# Your assignment:
Images are to be excluded from the copy, and the records below reproduced word for word.

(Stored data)
#####
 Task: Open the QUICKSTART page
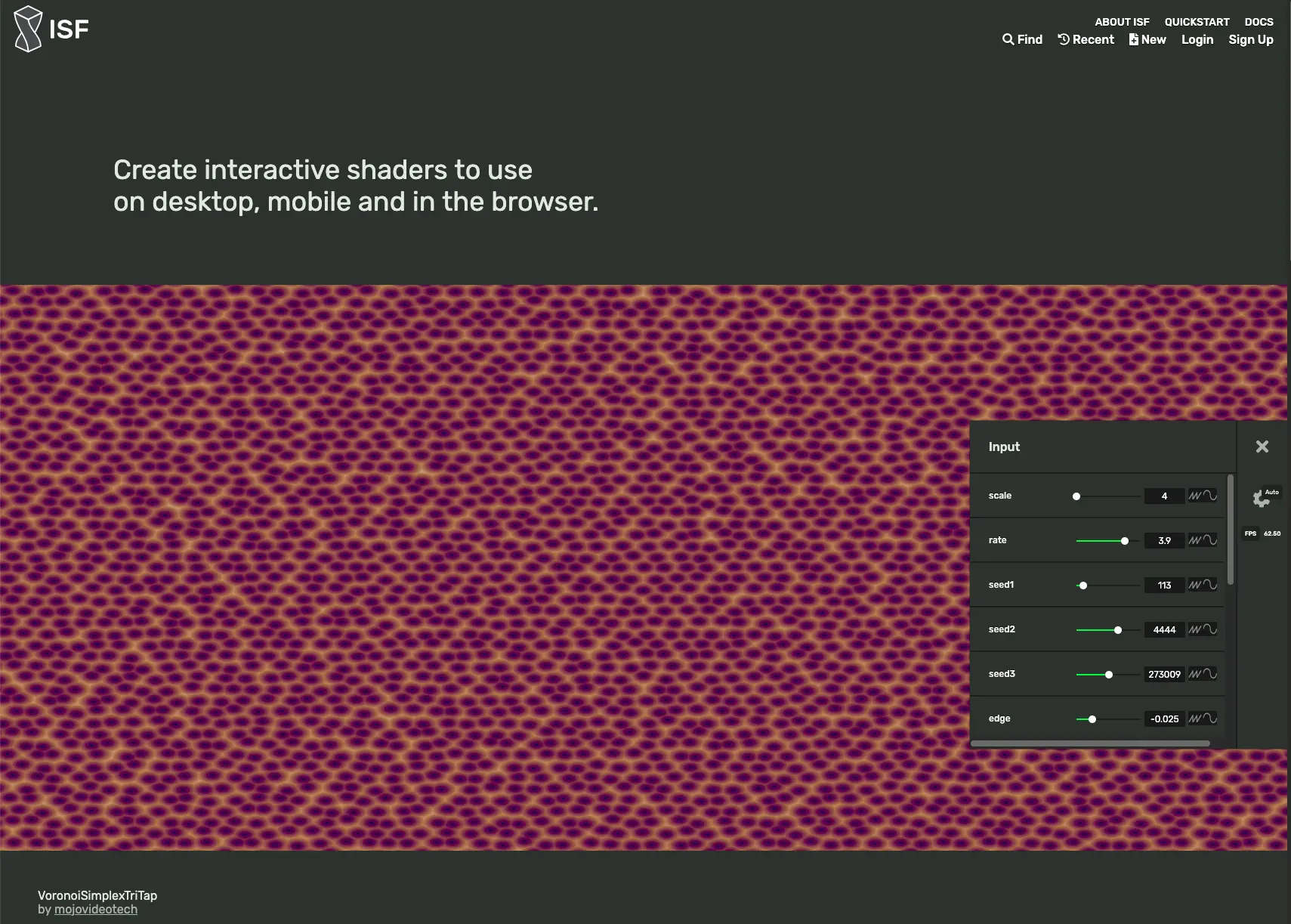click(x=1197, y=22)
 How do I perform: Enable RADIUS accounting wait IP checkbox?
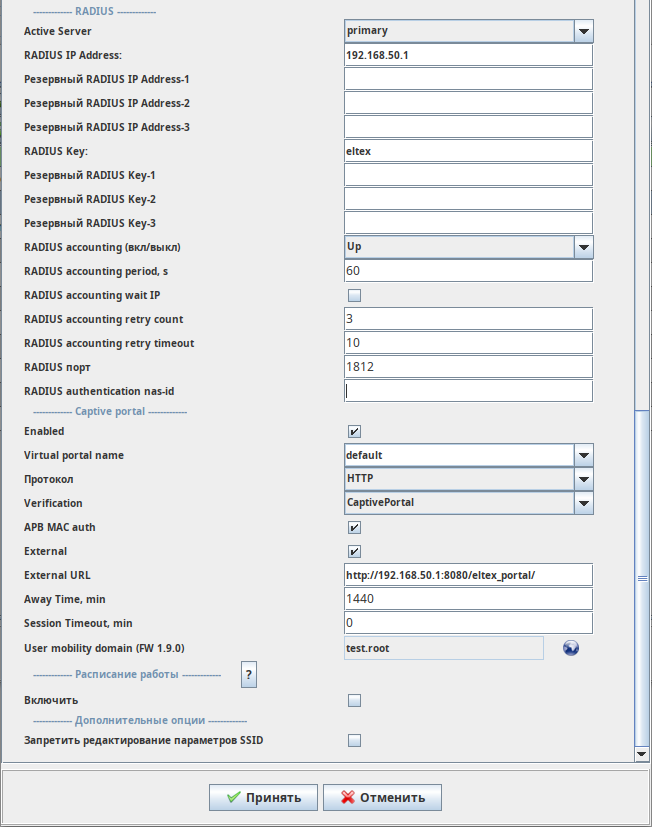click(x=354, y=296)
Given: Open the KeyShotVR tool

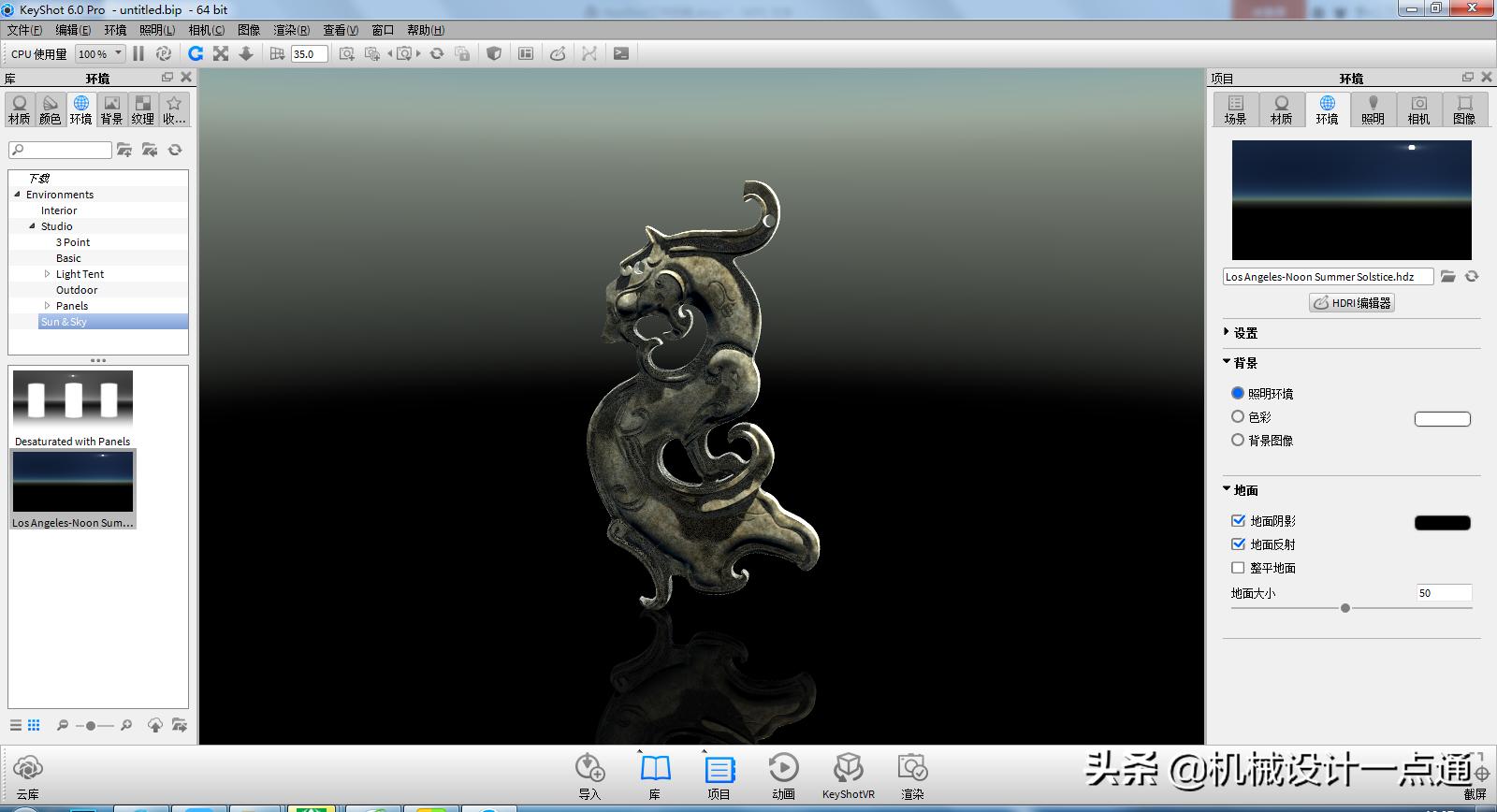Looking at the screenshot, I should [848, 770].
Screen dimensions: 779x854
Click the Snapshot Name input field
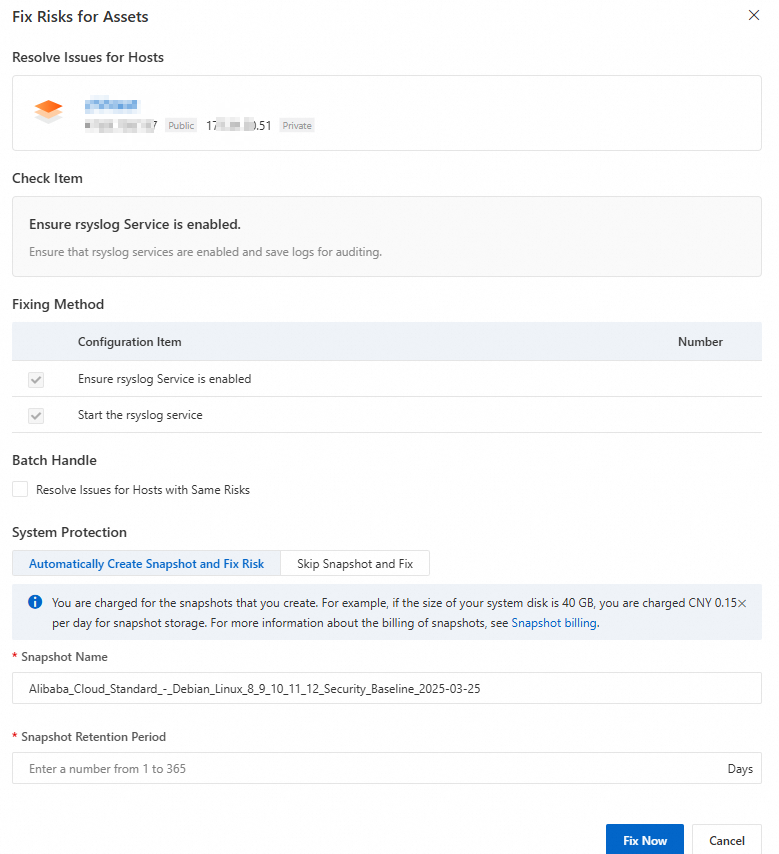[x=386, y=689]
#####
# Task solution:
 Task: Open the QUICKSTART page
click(x=1197, y=22)
 How do I perform: Enable RADIUS accounting wait IP checkbox?
click(x=354, y=296)
Given: Open the KeyShotVR tool

Looking at the screenshot, I should [848, 770].
Screen dimensions: 779x854
Click the Snapshot Name input field
[x=386, y=689]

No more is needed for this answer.